* Records shown:
↓

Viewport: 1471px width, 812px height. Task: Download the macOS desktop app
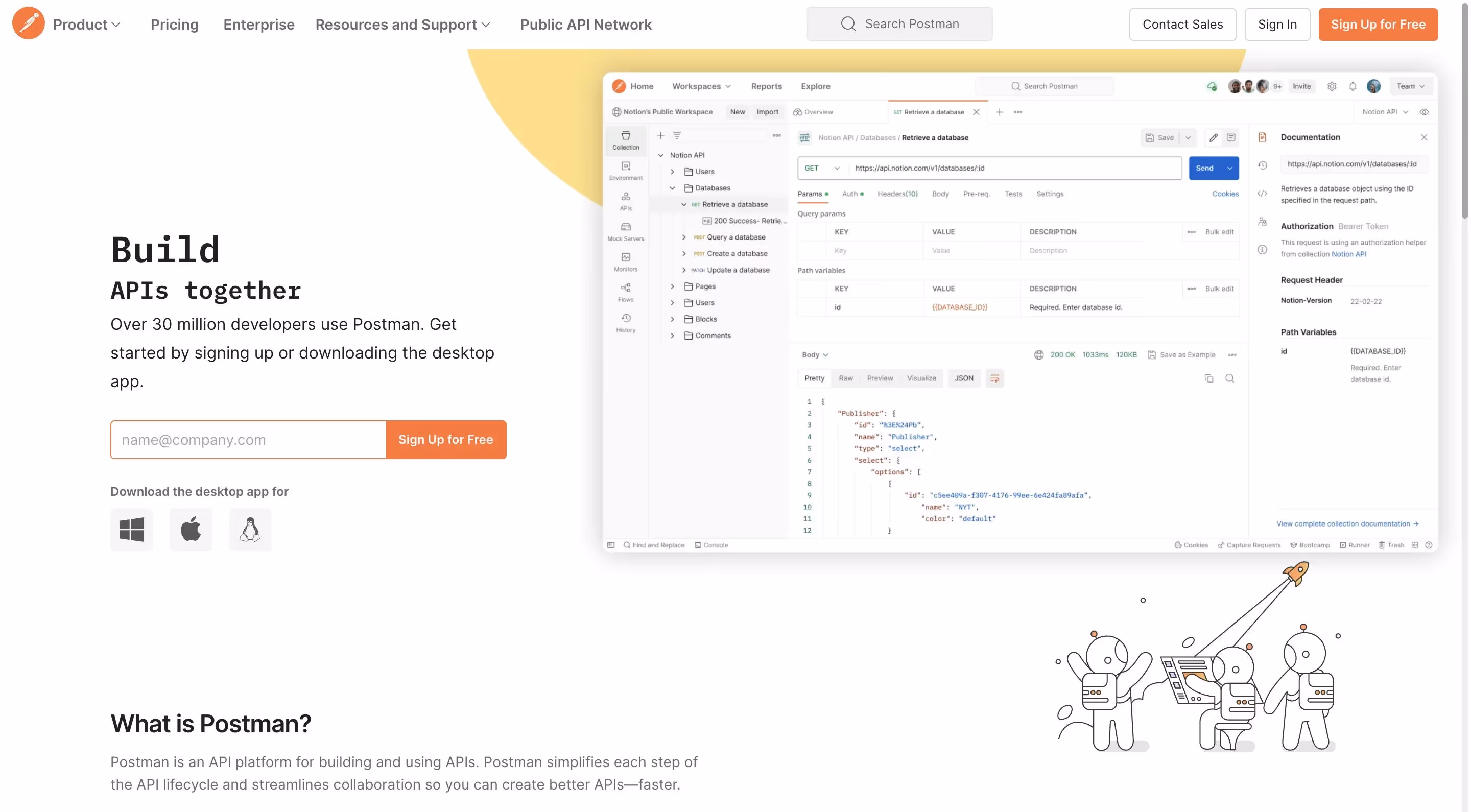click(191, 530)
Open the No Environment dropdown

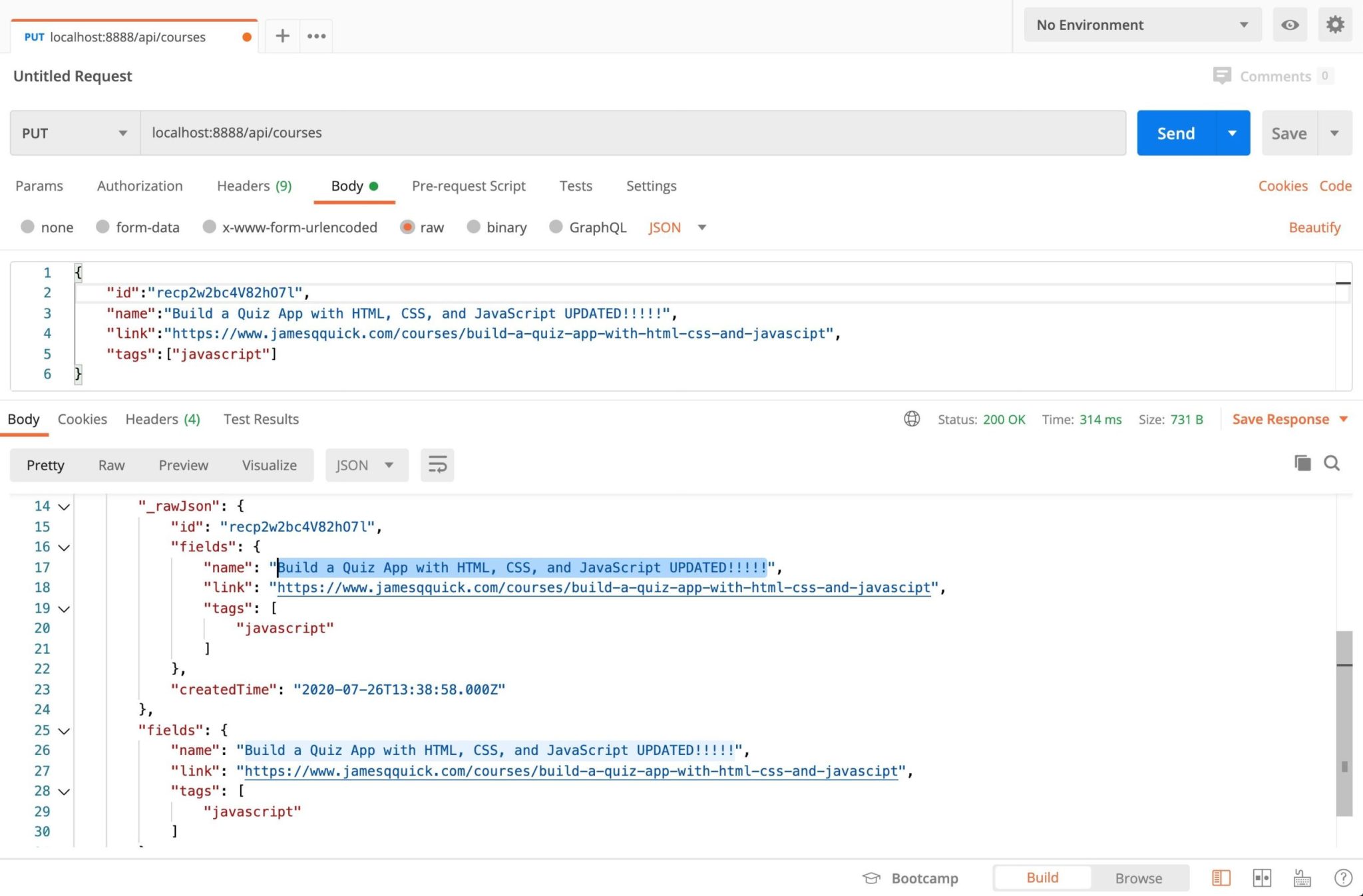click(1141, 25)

↑
↓

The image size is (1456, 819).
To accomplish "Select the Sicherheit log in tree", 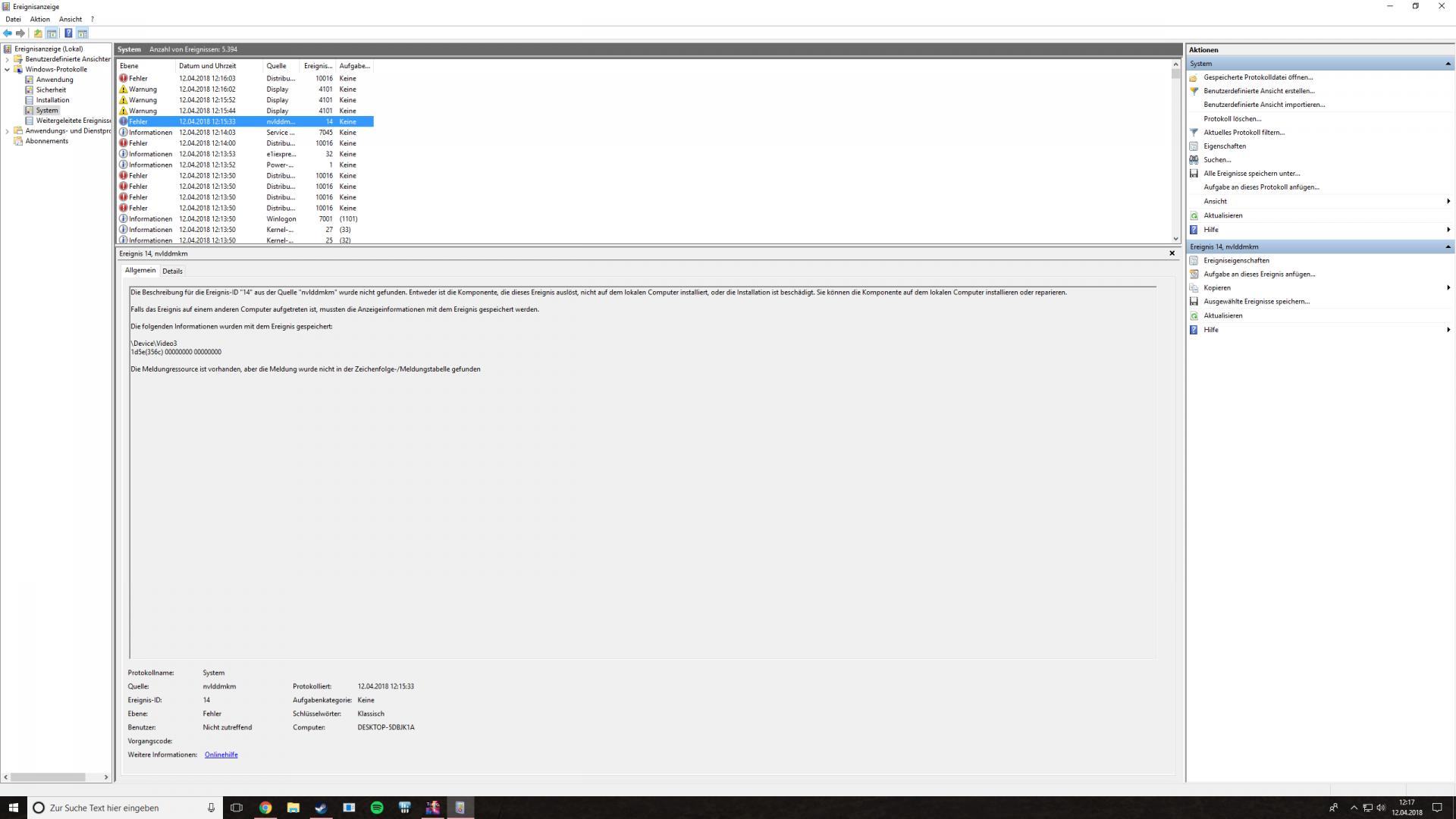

↑

* Problem: A verbatim reproduction is expected: starting at the line above that has "The image size is (1456, 819).", ending at the line that has "the Sicherheit log", both included, and with no pictures and no other lines.

* Written response:
The image size is (1456, 819).
To accomplish "Select the Sicherheit log in tree", 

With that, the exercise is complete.